Experimental investigation on dynamic mechanical behavior and fracture evolution of fissure-filled red sandstone after thermal treatment

Natural or artificially disturbed rocks containing massive fillings are frequently subjected to various sophisticated temperature and stress perturbations. To investigate the effects of temperature and filling angle on the dynamic mechanical characteristics and fracture patterns of red sandstone, thermal treatments at 25 degrees C, 200 degrees C, 400 degrees C, 600 degrees C, and 800 degrees C were conducted on red sandstone samples containing single fracture filling angles at 0 degrees, 30 degrees, 60 degrees, and 90 degrees.

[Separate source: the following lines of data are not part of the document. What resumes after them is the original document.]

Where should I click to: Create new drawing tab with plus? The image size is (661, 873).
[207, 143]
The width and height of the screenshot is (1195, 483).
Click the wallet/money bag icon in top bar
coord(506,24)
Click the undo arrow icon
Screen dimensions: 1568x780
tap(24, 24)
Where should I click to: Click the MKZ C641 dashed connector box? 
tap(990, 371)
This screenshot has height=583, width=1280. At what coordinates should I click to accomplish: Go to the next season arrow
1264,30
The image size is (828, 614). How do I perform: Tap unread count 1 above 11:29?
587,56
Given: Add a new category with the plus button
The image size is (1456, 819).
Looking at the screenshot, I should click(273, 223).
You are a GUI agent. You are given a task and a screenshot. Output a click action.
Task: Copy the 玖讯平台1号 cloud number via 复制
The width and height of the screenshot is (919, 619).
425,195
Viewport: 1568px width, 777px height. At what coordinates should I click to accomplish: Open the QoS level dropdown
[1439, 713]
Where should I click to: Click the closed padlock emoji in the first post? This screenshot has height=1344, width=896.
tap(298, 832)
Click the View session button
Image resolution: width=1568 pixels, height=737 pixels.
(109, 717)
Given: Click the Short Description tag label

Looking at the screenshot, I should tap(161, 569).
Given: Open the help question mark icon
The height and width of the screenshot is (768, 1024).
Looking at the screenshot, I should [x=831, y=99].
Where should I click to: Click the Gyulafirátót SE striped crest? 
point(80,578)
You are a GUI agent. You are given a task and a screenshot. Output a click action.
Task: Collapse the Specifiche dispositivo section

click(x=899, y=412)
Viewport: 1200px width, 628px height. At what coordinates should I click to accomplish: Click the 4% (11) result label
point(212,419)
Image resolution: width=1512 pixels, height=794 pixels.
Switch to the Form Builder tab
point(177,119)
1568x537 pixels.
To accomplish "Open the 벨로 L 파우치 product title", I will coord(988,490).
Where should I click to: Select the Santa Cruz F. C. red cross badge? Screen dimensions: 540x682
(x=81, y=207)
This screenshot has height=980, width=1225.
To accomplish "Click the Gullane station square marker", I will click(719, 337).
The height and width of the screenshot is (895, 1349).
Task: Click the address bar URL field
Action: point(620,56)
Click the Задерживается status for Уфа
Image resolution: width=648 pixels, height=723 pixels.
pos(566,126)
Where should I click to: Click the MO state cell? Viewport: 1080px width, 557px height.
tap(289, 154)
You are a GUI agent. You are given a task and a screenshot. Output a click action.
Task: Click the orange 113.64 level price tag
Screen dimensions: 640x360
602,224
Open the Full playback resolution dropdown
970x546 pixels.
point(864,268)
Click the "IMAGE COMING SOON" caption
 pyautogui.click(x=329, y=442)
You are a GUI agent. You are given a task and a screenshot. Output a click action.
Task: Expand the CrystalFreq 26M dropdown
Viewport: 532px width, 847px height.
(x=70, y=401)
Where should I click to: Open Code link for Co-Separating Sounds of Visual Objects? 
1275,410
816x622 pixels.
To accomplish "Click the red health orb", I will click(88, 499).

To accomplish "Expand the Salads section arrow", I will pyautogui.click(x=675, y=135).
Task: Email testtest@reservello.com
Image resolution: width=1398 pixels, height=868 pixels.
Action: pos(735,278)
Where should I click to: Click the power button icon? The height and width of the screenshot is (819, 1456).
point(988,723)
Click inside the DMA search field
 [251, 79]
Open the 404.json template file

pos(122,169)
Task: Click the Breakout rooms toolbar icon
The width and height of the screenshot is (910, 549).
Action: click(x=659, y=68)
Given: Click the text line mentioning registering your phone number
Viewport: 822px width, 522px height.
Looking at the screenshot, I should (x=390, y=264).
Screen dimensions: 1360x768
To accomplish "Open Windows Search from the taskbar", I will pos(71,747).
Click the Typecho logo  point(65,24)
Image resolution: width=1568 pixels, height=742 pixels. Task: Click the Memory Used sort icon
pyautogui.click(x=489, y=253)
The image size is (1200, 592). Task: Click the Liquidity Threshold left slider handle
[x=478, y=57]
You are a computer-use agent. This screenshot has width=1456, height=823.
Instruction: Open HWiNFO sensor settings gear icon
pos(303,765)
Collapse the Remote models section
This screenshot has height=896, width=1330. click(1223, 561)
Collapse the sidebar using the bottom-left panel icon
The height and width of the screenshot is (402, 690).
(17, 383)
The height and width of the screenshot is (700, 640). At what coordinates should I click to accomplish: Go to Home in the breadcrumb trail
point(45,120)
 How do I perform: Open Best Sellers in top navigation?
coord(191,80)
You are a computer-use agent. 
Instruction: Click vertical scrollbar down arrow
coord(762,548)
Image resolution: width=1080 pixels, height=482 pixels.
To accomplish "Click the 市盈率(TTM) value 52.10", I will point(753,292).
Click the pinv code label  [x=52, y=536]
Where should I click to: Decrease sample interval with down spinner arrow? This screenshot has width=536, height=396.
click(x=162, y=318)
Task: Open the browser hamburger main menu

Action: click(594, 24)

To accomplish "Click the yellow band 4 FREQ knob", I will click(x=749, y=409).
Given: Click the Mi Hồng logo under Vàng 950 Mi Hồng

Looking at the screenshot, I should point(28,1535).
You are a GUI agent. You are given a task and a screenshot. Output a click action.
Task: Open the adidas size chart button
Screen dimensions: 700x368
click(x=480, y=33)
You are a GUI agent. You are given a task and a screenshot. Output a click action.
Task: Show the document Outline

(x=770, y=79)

Subsequently, the dynamic mechanical information and crack evolution of specimens after thermal treatment were tested and recorded utilizing a modified split Hopkinson pressure bar (SHPB) test system integrated with a high-speed camera, and the crack expansion modes were identified and analyzed. Meanwhile, X-ray diffraction (XRD), scanning electron microscopy (SEM), simulation and one-dimensional stress wave theory were employed to analyze and discuss the thermal damage and failure mechanism of the specimens in detail. The results demonstrate that temperature and filling angle have conspicuous effects on the elastic modulus, thermal expansion, mineral composition, dynamic compressive strength, strain rate effects, and crack expansion modes of the specimens. Tensile cracks dominate the fracture of the specimen during dynamic loading, while shear cracks tend to appear in thermal stress concentration area. Moreover, thermal damage, wave impedance and stress wave propagation path are the critical factors controlling the fracture evolution and dynamic mechanical properties of the specimens.